ZHOUG (spicy herb condiment)
  • 35 g / 1 cup packed fresh coriander leaves
  • 20 g / ½ cup packed fresh parsley leaves
  • 1-2 hot green chillies
  • ½ tsp ground cumin
  • ¼ tsp ground cardamom
  • ¼ tsp ground cloves
  • A pinch of sugar
  • ½ tsp salt
  • black pepper, to taste
  • 4 tbsp extra virgin olive oil
  • 2 tbsp lemon juice
  • 2 tbsp water

  • 4 tbsp tahini
  • 2 tbsp lemon juice
  • ½ large garlic clove, grated
  • 1 tsp honey (or maple syrup if vegan)
  • Salt & pepper, to taste

  • 1 cucumber
  • 2 ripe tomatoes
  • 1 medium spring onion, sliced
  • A few stalks of parsley, chopped finely
  • 1 tbsp extra virgin olive oil
  • Lemon juice, to taste

  • Savoury mango pickle (also known as Amba)
  • 2 big fluffy pitta breads
  • classic hummus (I used my favourite brand Sabra)
  • Two boiled eggs, sliced in half - I built mine for 6 minutes and 30 seconds for a perfect waxy consistency (leave out for a Vegan version) 

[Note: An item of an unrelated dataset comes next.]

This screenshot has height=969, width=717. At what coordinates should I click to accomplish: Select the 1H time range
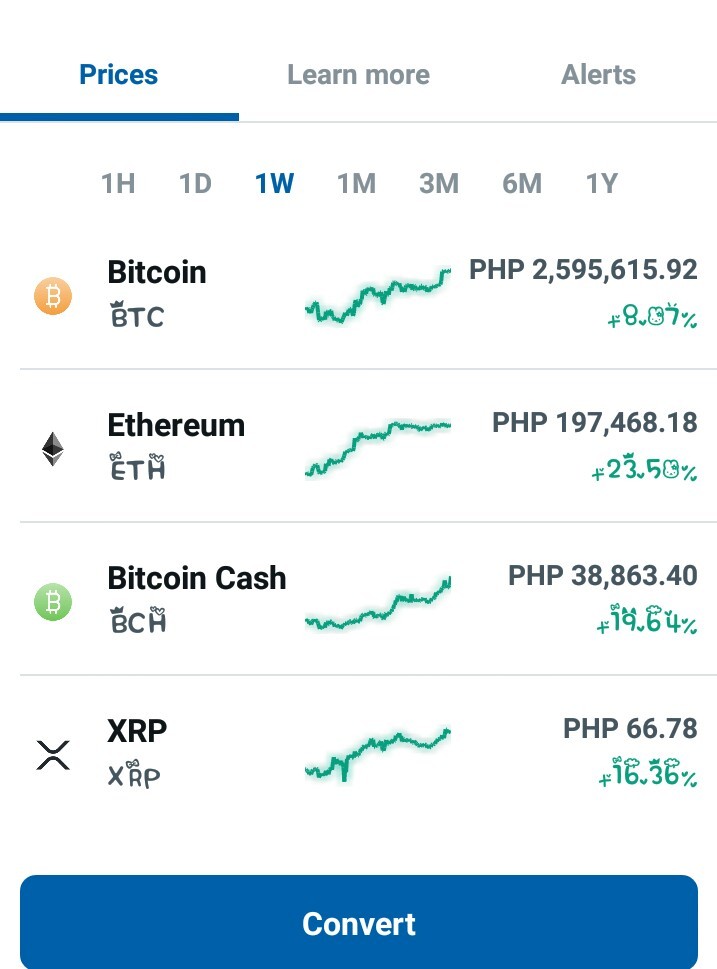(x=118, y=184)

  • Cut aubergines into 2.5 cm slices. 
  • Sprinkle with salt on both sides and set aside for 30 minutes for any excess moisture and bitterness to go.
  • After 30 minutes, wipe the salt off with a piece of kitchen towel. 
  • Blot the slices on the kitchen towel until completely dry.
  • Heat up a medium non-stick pan with 1 tbsp of oil. 
  • Once the oil gets medium-hot, place the aubergine slices on the pan (be careful not to overcrowd the pan) and fry them gently until they are browned (about 3-4 min), then flip them to the other side and continue in the same manner. 
  • Once you are done with the first batch, continue with the remaining batches adding oil as needed.

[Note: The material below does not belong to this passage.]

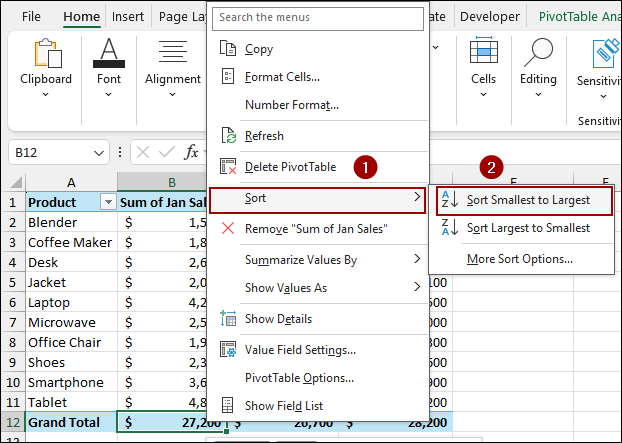Select Sort Largest to Smallest
This screenshot has height=443, width=622.
coord(527,228)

  • Make sure your chickpeas are completely drained.
  • Mix all the spices together with a few pinches of salt in a small bowl.
  • Heat up a heavy-bottomed pan on a medium-high heat. 
  • Pour olive oil on the hot pan and wait a few seconds for the oil to heat up.
  • Chuck the drained chickpeas into the hot oil and roast the chickpeas for a few minutes, until lightly browned here and there. 
  • Make sure you stir them often.
  • Stir the spice mix in and coat the chickpeas in it. 
  • Take the pan off the heat and allow the spices to finish off roasting in the residual heat (ground spices can burn really easily and become bitter). 
  • Check the seasoning and set aside.

  • Place the tahini in a small bowl. 
  • Add enough warm (not hot) water to achieve a creamy and almost pourable consistency sauce – the amount of water depends on the type of your tahini. 
  • Mix the two together vigorously.
  • Season with garlic, maple syrup, salt, pepper and lemon juice.
  • Set aside.

  • Place coriander, parsley and deseeded chilli in a food processor along with a clove of garlic and all of the spices.
  • Process, drizzling in some olive oil (about 4 tbsp), water and lemon juice. 
  • Take care not to overprocess as this sauce is meant to be a bit on the chunky side.
  • Season with salt, pepper and a pinch of sugar.

  • Core tomatoes, discard the seeds and chop the fleshy part into a small dice.
  • Place diced tomatoes and cucumber into a small bowl, mix in sliced spring onions and chopped parsley. Dress with a squeeze of lemon and a tablespoon of olive oil. 
  • Season with salt and pepper to taste.

  • Top warmed-up pitas with hummus, halved eggs,  fried aubergine, spicy chickpeas, Israeli salad and condiments (tahini sauce, zhoug and mango pickle) and ENJOY!